▶ [DIRECTIONS FOR THIS TASK] The lines below starting at the line containing "The width and height of the screenshot is (800, 585)." and ending at the line containing "This screenshot has height=549, width=1071." are to be repeated exactly, with both ends kept and nothing else added.

┌─ TASK INPUTS

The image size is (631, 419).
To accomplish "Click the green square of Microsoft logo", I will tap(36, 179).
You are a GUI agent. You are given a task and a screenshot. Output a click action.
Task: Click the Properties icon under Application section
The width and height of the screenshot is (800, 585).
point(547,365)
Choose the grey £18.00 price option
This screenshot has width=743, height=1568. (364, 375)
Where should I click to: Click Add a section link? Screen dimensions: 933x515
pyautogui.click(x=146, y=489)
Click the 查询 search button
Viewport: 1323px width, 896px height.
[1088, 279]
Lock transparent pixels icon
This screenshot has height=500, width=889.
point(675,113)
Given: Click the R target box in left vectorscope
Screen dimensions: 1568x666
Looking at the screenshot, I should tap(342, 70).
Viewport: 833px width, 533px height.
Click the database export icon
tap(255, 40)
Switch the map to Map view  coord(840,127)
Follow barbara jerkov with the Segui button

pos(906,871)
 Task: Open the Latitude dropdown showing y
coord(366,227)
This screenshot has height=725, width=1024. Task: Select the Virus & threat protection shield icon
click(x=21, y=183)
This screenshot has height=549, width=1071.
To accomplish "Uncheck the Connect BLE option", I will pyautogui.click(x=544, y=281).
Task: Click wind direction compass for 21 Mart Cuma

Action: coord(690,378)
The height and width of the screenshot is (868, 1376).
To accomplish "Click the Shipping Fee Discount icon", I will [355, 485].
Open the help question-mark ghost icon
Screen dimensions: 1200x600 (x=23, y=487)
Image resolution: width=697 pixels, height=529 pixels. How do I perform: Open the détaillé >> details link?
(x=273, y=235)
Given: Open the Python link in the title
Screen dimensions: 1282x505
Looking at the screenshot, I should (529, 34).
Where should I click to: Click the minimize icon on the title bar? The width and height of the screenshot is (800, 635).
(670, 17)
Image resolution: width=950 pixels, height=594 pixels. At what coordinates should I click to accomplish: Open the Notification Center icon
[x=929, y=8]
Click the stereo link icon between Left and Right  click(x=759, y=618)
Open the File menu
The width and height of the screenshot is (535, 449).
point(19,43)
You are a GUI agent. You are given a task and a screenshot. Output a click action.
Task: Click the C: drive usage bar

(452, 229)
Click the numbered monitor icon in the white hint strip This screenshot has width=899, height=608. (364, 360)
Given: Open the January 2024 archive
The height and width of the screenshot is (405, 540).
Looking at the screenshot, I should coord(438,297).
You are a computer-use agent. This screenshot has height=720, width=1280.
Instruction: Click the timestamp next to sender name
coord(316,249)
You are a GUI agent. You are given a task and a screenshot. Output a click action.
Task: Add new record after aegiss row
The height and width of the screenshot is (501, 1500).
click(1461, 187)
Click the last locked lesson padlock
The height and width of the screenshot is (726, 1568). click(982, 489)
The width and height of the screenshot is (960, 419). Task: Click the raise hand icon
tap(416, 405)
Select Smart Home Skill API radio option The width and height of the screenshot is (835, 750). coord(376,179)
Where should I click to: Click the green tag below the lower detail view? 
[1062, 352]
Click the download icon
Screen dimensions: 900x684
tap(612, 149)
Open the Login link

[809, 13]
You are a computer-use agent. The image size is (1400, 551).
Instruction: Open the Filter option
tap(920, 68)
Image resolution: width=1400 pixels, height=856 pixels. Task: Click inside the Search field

└─

▶ [ANSWER TO THIS PROBLEM]
The width and height of the screenshot is (800, 585).
point(547,365)
Choose the grey £18.00 price option
This screenshot has width=743, height=1568. (364, 375)
Where should I click to: Click Add a section link? Screen dimensions: 933x515
pyautogui.click(x=146, y=489)
Click the 查询 search button
Viewport: 1323px width, 896px height.
[1088, 279]
Lock transparent pixels icon
This screenshot has height=500, width=889.
point(675,113)
Given: Click the R target box in left vectorscope
Screen dimensions: 1568x666
Looking at the screenshot, I should tap(342, 70).
Viewport: 833px width, 533px height.
Click the database export icon
tap(255, 40)
Switch the map to Map view  coord(840,127)
Follow barbara jerkov with the Segui button

pos(906,871)
 Task: Open the Latitude dropdown showing y
coord(366,227)
This screenshot has height=725, width=1024. Task: Select the Virus & threat protection shield icon
click(x=21, y=183)
This screenshot has height=549, width=1071.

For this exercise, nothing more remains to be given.